→ **阅读材料**:

______

0x00背景

最近开始搞哈java了。想把weblogic、shiro、struts2的漏洞原理搞清楚。

0x01开始

IDEA:

实用的快捷键:双击shift  打开项目文件夹快速搜索

1624549814617

定位函数:ctrl+左键
ctrl+alt+L  格式化代码:把代码格式自动对齐
好用的缩写:psvm创建主函数
sout 输出函数

Java基础

java平台平成三个主要版本:

Java SE(java platform,Standard Edition),java平台标准版
Java EE(java platform Enterprise Edition,java平台企业版)
Java ME(java platform,micro Edition,java平台微型版)

java SE是JDK自带的标准API。

Java-Security

刷题:Java Sec Code:

1.CommandInject.java

package org.joychou.controller;

import org.joychou.security.SecurityUtil;
import org.joychou.util.WebUtils;
import org.slf4j.Logger;
import org.slf4j.LoggerFactory;
import org.springframework.web.bind.annotation.GetMapping;
import org.springframework.web.bind.annotation.RestController;

import javax.servlet.http.HttpServletRequest;
import java.io.IOException;

@RestController
public class CommandInject {

    protected final Logger logger = LoggerFactory.getLogger(this.getClass());

    /**
     * http://localhost:8080/codeinject?filepath=/tmp;cat /etc/passwd
     *
     * @param filepath filepath
     * @return result
     */
    @GetMapping("/codeinject")
    public String codeInject(String filepath) throws IOException {

        String[] cmdList = new String[]{"sh", "-c", "ls -la " + filepath};
        ProcessBuilder builder = new ProcessBuilder(cmdList);
        builder.redirectErrorStream(true);
        Process process = builder.start();
        return WebUtils.convertStreamToString(process.getInputStream());
    }

    /**
     * Host Injection
     * Host: hacked by joychou;cat /etc/passwd
     * http://localhost:8080/codeinject/host
     */
    @GetMapping("/codeinject/host")

______

→ **记录列表**:
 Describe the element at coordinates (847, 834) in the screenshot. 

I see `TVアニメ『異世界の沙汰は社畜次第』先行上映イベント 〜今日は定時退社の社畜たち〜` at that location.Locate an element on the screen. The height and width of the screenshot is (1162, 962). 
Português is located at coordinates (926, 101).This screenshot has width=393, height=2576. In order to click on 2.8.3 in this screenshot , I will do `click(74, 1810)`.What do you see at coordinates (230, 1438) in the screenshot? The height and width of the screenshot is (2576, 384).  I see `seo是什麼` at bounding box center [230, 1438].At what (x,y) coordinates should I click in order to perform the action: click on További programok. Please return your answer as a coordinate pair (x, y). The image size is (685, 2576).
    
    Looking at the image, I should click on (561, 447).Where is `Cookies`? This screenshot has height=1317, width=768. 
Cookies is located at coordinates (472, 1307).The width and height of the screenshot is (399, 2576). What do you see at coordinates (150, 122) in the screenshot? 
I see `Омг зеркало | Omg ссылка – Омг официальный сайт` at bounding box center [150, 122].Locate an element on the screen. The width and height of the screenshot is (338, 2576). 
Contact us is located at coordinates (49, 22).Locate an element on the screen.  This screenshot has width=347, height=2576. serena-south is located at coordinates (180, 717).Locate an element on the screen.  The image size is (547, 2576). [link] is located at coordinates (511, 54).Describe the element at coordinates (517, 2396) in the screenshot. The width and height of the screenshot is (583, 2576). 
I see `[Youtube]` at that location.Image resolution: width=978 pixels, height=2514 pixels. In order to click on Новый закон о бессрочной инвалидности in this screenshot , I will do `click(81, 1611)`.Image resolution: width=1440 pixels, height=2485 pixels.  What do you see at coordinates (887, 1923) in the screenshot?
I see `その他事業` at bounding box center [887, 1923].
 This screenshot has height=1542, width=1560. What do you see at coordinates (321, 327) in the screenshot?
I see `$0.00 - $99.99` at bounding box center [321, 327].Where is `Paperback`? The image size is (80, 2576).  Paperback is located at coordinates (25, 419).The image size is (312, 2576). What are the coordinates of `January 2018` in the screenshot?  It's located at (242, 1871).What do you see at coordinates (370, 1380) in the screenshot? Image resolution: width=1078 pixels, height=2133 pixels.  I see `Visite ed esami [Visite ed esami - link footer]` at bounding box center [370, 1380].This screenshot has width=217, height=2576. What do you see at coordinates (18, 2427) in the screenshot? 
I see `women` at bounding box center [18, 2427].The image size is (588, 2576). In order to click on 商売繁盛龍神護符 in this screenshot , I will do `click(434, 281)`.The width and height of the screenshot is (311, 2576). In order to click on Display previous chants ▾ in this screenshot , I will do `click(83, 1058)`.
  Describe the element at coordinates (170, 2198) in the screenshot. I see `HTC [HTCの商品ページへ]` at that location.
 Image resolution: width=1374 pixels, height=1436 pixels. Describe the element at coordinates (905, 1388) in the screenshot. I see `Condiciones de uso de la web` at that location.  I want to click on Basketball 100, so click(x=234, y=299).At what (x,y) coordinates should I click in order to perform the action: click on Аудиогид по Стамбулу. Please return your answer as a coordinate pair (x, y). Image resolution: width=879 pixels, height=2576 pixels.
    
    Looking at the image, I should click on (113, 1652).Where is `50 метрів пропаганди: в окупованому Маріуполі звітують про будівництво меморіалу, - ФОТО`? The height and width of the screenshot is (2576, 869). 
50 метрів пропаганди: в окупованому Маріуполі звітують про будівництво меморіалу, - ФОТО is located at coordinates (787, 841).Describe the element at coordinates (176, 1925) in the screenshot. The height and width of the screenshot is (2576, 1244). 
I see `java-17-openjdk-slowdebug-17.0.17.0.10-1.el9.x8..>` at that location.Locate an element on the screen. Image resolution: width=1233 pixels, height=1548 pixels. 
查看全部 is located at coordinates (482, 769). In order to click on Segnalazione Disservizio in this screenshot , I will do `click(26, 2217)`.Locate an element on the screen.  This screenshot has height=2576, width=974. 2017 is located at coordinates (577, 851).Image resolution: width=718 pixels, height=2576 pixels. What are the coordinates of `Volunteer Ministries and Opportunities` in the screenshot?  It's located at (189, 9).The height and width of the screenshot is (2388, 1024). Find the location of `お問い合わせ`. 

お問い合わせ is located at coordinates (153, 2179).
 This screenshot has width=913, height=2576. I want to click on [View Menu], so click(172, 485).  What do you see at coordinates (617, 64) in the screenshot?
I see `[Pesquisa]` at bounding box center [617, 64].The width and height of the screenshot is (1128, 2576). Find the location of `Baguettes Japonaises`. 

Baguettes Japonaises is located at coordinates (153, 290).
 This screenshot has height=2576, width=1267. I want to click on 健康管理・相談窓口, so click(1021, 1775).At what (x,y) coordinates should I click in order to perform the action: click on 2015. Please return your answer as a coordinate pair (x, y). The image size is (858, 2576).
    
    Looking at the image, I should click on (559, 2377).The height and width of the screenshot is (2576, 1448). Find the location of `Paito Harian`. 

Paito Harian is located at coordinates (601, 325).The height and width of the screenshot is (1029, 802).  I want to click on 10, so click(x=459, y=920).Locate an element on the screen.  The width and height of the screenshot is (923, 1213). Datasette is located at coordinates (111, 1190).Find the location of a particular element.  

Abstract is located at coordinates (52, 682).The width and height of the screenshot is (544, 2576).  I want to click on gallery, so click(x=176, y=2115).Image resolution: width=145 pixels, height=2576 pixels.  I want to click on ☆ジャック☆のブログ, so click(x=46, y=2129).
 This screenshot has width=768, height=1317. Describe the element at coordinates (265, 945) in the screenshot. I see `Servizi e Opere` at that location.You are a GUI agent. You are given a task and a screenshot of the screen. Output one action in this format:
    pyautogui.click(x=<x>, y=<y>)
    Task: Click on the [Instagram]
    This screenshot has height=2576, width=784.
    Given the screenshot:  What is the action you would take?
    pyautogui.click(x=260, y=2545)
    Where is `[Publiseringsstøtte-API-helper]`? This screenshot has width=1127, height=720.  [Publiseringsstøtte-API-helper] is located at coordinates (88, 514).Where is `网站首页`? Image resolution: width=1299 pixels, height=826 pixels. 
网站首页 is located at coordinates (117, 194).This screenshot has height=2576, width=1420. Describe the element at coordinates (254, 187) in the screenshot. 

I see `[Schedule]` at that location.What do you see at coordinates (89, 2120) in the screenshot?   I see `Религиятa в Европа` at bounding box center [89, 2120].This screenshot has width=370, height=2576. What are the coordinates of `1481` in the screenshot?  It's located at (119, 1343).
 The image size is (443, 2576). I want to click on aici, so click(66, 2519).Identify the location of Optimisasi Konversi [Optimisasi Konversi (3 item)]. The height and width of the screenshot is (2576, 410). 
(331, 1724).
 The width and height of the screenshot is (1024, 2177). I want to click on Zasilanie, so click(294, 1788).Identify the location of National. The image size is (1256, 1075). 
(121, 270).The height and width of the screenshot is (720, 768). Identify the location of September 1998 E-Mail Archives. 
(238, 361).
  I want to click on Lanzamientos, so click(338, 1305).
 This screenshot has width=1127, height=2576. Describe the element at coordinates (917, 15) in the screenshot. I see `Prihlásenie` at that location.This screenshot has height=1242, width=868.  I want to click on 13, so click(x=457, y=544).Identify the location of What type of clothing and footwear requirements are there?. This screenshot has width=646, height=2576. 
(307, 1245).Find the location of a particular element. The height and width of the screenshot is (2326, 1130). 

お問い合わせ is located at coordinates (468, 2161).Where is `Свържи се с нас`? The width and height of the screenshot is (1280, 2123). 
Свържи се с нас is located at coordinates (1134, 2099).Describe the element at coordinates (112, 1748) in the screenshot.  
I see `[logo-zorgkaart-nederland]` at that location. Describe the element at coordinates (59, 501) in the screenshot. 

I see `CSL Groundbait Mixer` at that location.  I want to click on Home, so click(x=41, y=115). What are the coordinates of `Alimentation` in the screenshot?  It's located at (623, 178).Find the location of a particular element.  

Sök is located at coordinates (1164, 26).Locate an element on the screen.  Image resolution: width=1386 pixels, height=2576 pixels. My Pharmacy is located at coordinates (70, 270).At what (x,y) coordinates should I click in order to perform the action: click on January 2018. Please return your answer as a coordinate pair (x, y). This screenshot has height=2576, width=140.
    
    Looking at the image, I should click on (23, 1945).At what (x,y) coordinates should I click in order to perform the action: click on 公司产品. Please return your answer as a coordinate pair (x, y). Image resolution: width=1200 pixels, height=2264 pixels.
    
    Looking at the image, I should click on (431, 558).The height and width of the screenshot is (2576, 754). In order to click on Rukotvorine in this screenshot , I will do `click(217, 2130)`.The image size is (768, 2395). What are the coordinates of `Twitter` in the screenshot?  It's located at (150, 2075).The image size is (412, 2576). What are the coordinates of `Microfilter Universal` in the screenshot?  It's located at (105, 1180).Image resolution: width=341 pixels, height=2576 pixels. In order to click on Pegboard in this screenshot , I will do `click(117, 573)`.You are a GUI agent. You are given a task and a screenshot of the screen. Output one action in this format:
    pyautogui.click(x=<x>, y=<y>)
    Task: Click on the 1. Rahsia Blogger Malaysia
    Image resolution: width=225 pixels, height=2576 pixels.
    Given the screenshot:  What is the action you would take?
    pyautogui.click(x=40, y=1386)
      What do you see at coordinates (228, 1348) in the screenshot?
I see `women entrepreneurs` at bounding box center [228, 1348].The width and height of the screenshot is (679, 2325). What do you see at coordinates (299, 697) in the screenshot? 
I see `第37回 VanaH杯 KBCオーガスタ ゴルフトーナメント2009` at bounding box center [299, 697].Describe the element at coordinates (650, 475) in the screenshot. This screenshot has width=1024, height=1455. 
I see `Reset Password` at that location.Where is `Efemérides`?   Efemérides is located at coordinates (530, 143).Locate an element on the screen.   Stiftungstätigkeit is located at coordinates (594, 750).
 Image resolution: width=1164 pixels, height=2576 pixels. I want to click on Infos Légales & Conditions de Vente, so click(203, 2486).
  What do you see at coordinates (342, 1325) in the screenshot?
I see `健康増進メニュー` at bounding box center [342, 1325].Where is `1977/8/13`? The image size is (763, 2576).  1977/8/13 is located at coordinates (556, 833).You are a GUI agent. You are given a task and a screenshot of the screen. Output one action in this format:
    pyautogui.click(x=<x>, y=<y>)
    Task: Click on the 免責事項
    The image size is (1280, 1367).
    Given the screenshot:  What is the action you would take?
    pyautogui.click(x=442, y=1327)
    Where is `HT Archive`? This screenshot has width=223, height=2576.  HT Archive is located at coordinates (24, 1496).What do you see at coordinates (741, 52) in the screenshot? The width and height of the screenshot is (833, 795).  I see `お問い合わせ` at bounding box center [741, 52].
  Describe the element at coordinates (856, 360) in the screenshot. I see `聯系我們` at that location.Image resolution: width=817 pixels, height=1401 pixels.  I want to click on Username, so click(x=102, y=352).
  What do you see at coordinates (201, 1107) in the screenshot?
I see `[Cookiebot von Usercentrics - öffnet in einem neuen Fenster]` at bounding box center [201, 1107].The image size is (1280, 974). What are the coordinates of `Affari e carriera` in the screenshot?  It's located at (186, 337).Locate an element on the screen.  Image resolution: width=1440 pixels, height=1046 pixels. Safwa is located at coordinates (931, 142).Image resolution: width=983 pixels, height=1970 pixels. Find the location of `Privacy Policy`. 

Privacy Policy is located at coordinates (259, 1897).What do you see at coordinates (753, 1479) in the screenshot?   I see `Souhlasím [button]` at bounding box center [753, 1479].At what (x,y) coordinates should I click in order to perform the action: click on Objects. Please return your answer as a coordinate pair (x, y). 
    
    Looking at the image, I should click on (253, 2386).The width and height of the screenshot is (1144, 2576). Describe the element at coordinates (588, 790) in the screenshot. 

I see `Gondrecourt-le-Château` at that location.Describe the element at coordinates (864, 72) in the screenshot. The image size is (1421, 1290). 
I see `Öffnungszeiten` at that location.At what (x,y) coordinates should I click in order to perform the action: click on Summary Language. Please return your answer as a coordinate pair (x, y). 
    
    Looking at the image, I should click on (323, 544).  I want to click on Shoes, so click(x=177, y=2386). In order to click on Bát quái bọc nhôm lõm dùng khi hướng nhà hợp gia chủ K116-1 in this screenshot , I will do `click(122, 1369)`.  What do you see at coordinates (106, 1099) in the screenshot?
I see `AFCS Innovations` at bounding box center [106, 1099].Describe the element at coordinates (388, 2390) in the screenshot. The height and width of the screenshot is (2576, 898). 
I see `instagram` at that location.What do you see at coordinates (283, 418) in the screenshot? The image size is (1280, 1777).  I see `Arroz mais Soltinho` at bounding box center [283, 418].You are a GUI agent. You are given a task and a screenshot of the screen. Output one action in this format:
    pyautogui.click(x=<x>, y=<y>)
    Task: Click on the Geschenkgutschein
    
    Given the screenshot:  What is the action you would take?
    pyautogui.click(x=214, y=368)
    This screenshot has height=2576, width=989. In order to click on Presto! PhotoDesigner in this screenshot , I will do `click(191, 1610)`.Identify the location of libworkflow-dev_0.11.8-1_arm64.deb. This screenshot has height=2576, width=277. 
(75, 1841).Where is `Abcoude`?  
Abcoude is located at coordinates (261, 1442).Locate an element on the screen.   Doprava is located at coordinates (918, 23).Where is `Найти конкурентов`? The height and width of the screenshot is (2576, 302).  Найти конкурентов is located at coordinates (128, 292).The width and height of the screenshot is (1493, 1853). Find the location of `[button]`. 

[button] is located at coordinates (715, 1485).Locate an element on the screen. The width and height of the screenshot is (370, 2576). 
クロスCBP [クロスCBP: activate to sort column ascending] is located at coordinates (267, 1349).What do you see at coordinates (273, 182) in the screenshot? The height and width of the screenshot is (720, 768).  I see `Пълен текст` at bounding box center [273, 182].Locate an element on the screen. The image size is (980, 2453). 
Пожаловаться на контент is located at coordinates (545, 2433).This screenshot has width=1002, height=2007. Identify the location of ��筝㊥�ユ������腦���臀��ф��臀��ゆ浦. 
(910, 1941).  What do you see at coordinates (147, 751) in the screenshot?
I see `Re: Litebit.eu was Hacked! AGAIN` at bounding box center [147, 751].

______

→ **练习要求**:
根据阅读材料,用一到三句话说明作者最近开始学习Java的原因。 请只依据阅读材料作答。

→ **参考答案**:
作者最近开始学习Java,是因为想把weblogic、shiro、struts2的漏洞原理搞清楚。